My father was an educator. Teachers aren’t compensated well but my parents wanted me to go to school. They saw the benefits of going to college. Especially now, how do you afford school? It’s expensive. [Before VCU,] I spent two years at a community college and it gave me a bit of communications design. My experience at VCU was great. What I liked about it was that it was a university.  I don’t think Jeff, Jean, and I would have started the business together without going to VCU. The common background really helped us succeed.

[Later on] I was on the curriculum advisory committee for Northern Virginia Community College (NOVA). Pat Taylor was on it along with Tom Suzuki. They recommended me to the committee and I was on it for six years. It was an interesting opportunity for me to give back to my origins. NOVA really inspired me to move on to my four year education. [Then] I taught at American University for two year and I’ve been teaching at the Corcoran for the last twelve to fourteen years. I definitely get the value of education.

The interesting thing about the Corcoran is that all the students work incredibly hard. Most at least work 20 hours a week, some work 40 hours a week in order to afford living in DC and going to school. So they have a full course load and work full-time. I think back and I was so fortunate. I had summer jobs or part-time jobs sometimes but it was just for spending money.
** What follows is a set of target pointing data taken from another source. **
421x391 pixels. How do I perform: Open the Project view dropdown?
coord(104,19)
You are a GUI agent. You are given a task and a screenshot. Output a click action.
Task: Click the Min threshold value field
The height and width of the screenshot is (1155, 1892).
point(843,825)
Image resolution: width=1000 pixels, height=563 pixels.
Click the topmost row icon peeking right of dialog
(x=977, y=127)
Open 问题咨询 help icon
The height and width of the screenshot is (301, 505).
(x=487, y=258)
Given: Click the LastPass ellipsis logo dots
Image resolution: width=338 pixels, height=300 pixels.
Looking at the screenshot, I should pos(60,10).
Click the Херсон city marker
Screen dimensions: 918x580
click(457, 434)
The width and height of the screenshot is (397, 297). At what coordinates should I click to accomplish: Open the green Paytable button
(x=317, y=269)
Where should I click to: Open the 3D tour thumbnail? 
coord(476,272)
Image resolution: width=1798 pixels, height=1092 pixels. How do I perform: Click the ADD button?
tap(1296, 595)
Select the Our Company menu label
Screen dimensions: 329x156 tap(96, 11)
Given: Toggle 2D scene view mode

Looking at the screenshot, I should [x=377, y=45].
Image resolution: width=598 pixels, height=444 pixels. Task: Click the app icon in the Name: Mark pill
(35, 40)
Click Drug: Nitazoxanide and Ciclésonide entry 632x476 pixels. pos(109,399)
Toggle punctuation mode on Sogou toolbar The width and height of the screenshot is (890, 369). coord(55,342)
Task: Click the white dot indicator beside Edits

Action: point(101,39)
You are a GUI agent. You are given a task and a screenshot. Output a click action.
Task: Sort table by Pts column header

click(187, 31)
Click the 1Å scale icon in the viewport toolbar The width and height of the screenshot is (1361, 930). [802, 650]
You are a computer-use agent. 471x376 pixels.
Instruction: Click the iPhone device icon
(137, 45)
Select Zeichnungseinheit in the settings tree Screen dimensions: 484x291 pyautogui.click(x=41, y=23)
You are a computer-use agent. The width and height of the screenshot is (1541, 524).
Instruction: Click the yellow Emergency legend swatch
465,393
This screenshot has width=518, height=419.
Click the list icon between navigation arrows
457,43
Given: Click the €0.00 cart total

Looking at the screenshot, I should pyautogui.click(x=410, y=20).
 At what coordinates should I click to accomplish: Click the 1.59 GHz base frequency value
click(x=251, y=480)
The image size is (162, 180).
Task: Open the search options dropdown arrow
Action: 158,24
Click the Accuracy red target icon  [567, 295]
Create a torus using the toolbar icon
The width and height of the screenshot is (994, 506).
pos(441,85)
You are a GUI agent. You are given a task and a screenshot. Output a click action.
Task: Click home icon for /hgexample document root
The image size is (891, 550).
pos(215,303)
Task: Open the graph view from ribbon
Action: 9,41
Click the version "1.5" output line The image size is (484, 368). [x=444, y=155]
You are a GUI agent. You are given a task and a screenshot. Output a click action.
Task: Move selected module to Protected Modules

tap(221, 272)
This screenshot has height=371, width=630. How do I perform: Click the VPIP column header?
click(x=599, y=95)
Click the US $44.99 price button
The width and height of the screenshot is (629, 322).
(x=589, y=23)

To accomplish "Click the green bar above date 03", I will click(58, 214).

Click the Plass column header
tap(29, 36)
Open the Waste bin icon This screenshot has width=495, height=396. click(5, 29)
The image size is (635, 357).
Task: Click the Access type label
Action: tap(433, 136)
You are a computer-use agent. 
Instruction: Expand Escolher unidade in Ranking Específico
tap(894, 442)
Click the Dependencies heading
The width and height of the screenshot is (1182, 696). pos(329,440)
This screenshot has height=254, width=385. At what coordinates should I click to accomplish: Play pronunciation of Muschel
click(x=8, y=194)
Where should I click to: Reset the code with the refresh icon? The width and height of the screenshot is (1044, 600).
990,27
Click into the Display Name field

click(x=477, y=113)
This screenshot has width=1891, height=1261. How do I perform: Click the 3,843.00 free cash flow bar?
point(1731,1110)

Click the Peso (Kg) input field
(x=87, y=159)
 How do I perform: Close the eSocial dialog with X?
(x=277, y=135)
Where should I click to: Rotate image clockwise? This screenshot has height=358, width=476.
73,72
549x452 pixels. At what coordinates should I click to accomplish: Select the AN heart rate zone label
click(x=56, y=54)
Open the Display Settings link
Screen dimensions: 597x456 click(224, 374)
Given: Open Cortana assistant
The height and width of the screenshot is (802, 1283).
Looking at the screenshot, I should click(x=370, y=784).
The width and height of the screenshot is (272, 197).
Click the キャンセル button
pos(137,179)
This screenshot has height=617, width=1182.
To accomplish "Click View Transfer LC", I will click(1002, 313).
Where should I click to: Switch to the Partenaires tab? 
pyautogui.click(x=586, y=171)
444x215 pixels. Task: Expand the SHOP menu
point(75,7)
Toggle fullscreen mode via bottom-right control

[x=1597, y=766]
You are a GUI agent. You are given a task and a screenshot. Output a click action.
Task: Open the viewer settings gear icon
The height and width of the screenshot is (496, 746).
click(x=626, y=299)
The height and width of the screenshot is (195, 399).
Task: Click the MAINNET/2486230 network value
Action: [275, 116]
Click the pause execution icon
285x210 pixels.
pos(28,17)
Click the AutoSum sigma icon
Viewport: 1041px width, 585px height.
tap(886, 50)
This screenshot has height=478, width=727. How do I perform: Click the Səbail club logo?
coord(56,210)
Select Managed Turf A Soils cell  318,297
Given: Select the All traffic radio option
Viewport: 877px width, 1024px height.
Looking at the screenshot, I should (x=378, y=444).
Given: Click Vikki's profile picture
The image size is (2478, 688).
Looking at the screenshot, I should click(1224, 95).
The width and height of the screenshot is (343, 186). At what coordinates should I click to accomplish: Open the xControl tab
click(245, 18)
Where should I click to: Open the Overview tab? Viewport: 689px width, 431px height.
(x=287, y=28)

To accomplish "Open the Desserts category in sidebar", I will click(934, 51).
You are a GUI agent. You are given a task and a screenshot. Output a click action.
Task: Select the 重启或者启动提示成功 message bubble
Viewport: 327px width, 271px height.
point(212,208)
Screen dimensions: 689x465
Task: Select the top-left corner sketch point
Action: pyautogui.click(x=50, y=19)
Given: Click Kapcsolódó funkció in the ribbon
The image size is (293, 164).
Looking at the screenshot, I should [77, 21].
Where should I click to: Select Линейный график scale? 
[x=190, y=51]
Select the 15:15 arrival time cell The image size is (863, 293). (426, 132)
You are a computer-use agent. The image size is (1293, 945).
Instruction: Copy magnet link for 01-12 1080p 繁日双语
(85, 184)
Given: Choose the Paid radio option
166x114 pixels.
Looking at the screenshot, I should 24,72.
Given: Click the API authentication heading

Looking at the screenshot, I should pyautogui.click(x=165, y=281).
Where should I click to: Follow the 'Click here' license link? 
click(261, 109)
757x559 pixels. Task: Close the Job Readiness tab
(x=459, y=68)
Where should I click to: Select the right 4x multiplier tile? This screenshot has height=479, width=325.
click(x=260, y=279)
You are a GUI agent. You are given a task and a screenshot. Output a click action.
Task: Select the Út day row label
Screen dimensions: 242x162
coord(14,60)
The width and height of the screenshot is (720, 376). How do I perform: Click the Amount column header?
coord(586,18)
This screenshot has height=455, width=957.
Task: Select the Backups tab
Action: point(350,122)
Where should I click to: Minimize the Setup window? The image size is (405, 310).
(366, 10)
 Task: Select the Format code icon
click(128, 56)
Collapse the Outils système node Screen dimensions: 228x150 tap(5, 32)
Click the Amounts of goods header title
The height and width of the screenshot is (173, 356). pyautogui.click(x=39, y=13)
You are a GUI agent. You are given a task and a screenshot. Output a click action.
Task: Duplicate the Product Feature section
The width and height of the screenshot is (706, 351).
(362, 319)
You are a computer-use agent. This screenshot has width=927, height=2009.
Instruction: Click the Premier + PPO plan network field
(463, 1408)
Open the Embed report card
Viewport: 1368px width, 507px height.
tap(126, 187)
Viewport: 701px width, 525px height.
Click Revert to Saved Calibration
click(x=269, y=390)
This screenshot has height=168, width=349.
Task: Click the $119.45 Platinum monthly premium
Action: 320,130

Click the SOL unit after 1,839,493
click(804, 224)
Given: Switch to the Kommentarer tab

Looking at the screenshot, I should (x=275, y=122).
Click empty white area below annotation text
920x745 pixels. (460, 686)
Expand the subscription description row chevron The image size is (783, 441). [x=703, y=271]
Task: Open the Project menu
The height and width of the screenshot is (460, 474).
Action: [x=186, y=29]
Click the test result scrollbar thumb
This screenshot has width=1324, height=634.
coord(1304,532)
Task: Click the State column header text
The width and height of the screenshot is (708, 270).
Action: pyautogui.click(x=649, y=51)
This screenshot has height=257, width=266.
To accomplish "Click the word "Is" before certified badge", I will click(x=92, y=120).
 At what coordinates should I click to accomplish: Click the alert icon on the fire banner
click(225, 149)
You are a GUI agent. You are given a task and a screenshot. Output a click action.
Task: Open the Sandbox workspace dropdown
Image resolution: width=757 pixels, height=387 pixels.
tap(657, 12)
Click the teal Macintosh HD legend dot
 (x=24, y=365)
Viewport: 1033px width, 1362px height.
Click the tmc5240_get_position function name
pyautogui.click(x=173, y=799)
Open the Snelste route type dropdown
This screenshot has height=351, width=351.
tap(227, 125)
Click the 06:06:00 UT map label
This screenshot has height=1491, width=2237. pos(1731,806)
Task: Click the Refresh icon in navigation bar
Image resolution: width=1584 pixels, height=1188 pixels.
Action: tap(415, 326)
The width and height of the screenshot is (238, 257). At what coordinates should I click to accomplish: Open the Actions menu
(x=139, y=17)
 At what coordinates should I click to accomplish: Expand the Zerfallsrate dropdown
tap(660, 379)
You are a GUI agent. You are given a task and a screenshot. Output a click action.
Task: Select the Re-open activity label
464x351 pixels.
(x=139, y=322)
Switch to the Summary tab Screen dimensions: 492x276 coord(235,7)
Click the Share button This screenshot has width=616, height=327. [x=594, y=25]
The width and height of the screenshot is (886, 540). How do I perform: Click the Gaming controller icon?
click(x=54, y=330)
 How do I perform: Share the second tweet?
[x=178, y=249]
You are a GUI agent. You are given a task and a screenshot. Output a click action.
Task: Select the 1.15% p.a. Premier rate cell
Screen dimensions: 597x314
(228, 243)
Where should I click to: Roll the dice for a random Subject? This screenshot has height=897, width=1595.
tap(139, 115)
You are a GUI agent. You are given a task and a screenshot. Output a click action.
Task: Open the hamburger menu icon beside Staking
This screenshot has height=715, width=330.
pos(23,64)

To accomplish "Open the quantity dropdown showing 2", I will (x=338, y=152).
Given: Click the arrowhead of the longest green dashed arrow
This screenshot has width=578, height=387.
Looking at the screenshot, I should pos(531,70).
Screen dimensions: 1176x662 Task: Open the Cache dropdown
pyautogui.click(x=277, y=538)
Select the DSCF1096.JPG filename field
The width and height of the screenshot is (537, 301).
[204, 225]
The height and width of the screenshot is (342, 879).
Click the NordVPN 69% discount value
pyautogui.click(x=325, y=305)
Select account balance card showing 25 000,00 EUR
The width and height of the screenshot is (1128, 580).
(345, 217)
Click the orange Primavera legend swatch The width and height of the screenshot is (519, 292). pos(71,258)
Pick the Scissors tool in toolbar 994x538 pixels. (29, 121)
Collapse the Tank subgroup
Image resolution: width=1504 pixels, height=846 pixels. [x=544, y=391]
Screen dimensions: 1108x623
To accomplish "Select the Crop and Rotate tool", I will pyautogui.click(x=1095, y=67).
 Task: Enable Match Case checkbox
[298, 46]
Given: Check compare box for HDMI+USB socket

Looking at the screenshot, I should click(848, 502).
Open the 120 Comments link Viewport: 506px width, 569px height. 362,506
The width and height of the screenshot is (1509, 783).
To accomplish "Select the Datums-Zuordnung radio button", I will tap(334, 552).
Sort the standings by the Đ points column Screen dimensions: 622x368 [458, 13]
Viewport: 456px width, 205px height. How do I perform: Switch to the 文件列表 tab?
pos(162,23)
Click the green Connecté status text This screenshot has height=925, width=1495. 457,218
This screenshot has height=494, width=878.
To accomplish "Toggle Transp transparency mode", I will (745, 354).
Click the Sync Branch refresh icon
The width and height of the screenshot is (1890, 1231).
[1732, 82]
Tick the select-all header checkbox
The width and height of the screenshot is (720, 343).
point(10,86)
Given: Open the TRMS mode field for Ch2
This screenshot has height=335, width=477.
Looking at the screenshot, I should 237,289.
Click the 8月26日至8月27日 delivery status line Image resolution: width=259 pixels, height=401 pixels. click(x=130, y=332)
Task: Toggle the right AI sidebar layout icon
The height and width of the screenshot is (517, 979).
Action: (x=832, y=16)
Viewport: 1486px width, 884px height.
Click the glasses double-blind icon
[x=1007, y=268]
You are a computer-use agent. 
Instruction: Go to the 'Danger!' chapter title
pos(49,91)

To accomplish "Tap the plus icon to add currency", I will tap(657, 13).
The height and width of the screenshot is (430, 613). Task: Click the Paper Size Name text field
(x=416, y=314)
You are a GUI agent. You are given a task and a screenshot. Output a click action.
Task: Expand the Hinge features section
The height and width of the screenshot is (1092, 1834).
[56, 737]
That experience on the NOVA advisory board made me aware that a lot of these kids want to be in school but couldn’t afford it. How do you help that next generation of designers and do it in a meaningful way?

The AIGA DC chapter had scholarship programs and mentorship. But Mira Azarm along with Beth Singer and I wanted the DCF advisory board to work together to hammer out what the continuum fund is.

DCF: What advice would you give to young designers or people who are not sure if this is the right career for them?
One of the things I think is the best background for designers is a diverse education. It does not have to be formal education. It can be life experiences. One of the interesting things about teaching at the Corcoran is a percentage of my students either left another degree program unrelated to design or completed a degree and coming back for an undergraduate degree in design. They bring these incredible experiences to the classroom and their projects.

If I was just finishing high school, I would look for a program that had an aspect of social design and really focused on design’s influence on social change. The program has to touch on strategy. You can’t go to a school and all you do are artifacts. It’s not about artifacts but about the tools carrying out the strategy.

The other thing is a school that really believes in design thinking and a design thinking process. The way designers work is very different from how a non-designer works when it comes to problem solving. There is a unique talent we bring to it because of the way we think is less linear than someone else in a different profession.

That two valuable combinations can help businesses, non-profit organizations, and individuals who are into social change.

Chelsae Blackman and Liz Rose Chmela are AIGA DC Design Continuum Fund committee members.